▸ **Activity 1**
In the Quora dataset notebook below, how many rows does the loaded dataset contain?
▸ **Activity 2**
Write the next part of the Quora dataset notebook below, picking up after its final line of code.

▸ **Selected excerpt**
+++
In [1]:
!pip install "pinecone-client[grpc]" sentence-transformers datasets



### Load [dataset](https://huggingface.co/datasets/quora)

In [2]:
from datasets import load_dataset

dataset = load_dataset("quora", split="train[0:50000]")

  from .autonotebook import tqdm as notebook_tqdm


In [3]:
dataset

Dataset({
    features: ['questions', 'is_duplicate'],
    num_rows: 50000
})

In [4]:
dataset[:5]

{'questions': [{'id': [1, 2],
   'text': ['What is the step by step guide to invest in share market in india?',
    'What is the step by step guide to invest in share market?']},
  {'id': [3, 4],
   'text': ['What is the story of Kohinoor (Koh-i-Noor) Diamond?',
    'What would happen if the Indian government stole the Kohinoor (Koh-i-Noor) diamond back?']},
  {'id': [5, 6],
   'text': ['How can I increase the speed of my internet connection while using a VPN?',
    'How can Internet speed be increased by hacking through DNS?']},
  {'id': [7, 8],
   'text': ['Why am I mentally very lonely? How can I solve it?',
    'Find the remainder when [math]23^{24}[/math] is divided by 24,23?']},
  {'id': [9, 10],
   'text': ['Which one dissolve in water quikly sugar, salt, methane and carbon di oxide?',
    'Which fish would survive in salt water?']}],
 'is_duplicate': [False, False, False, False, False]}

In [6]:
import pandas as pd
from IPython.display import display

pd.DataFrame(dataset[:5])
+++
▸ **Available data**

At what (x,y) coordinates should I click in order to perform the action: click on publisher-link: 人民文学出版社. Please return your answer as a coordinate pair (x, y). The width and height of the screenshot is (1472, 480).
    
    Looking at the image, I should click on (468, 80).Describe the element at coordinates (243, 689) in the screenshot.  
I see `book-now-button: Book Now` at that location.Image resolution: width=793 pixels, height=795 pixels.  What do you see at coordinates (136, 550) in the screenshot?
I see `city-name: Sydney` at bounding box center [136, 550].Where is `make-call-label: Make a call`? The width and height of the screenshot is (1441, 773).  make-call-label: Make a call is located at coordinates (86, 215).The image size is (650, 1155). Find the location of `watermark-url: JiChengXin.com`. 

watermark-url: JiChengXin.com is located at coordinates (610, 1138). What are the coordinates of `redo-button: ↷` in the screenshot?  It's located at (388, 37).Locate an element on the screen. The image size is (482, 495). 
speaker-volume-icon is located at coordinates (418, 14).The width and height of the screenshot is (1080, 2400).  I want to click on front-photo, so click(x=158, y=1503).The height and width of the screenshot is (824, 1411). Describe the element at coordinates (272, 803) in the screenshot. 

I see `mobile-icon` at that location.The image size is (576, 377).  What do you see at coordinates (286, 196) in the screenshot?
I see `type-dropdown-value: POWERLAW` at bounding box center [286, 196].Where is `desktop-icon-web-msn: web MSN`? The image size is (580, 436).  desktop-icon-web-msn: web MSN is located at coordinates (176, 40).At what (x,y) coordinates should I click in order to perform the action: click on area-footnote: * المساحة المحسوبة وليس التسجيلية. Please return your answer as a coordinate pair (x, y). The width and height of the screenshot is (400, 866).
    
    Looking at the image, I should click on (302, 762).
+++
▸ **Task response 1**
50,000 rows.

▸ **Task response 2**
Unnamed: 0,questions,is_duplicate
0,"{'id': [1, 2], 'text': ['What is the step by s...",False
1,"{'id': [3, 4], 'text': ['What is the story of ...",False
2,"{'id': [5, 6], 'text': ['How can I increase th...",False
3,"{'id': [7, 8], 'text': ['Why am I mentally ver...",False
4,"{'id': [9, 10], 'text': ['Which one dissolve i...",False


### Preprocess dataset
Wrapping all questions in one text

In [7]:
questions = []

for question in dataset['questions']:
    questions.extend(question['text'])
    
questions = list(set(questions)) # Remove duplicates
print('\n'.join(questions[:5]))
print(len(questions))

What is a good way to make an eCommerce website?
What is the equation to convert a decimal into a fraction?5.83
Which phone to buy Moto m or one plus 3t?
If you're in a mediocre relationship and connect deeper than ever before with another, what is the better path - staying true, or pursuing the other?
I leveraged 100K to secure a loan for a startup, I don't need to touch the 100K to get the business started, what should I do with the 100K?
88884


### Model Loading 

In [8]:
from sentence_transformers import SentenceTransformer
import torch 

device = 'cuda' if torch.cuda.is_available() else 'cpu'

model = SentenceTransformer('all-MiniLM-L6-v2', device = device)
model

SentenceTransformer(
  (0): Transformer({'max_seq_length': 256, 'do_lower_case': False}) with Transformer model: BertModel 
  (1): Pooling({'word_embedding_dimension': 384, 'pooling_mode_cls_token': False, 'pooling_mode_mean_tokens': True, 'pooling_mode_max_tokens': False, 'pooling_mode_mean_sqrt_len_tokens': False})
  (2): Normalize()
)

##### Notes
1. max_seq_length: 256 the max number of tokens that can be encoded into one vector (Longer will be truncated)
2. word_embedding_dimension: 384 the dim of output vector embedding
3. Normalize 

### Creating Index

In [None]:
_id = '0'
metadata = {'text', query}

# The format of the index 
vectors = [(_id, xq, metadata)]

In [9]:
import os 
import pinecone

pinecone.init(
    api_key = '28cf584c-61e4-4185-81eb-aff482cef12c',
    environment = 'gcp-starter'
)

In [10]:
index_name = "semantic-search"

pinecone.create_index(
    name = index_name,
    dimension = model.get_sentence_embedding_dimension(),
    metric = 'cosine'
)

index = pinecone.GRPCIndex(index_name)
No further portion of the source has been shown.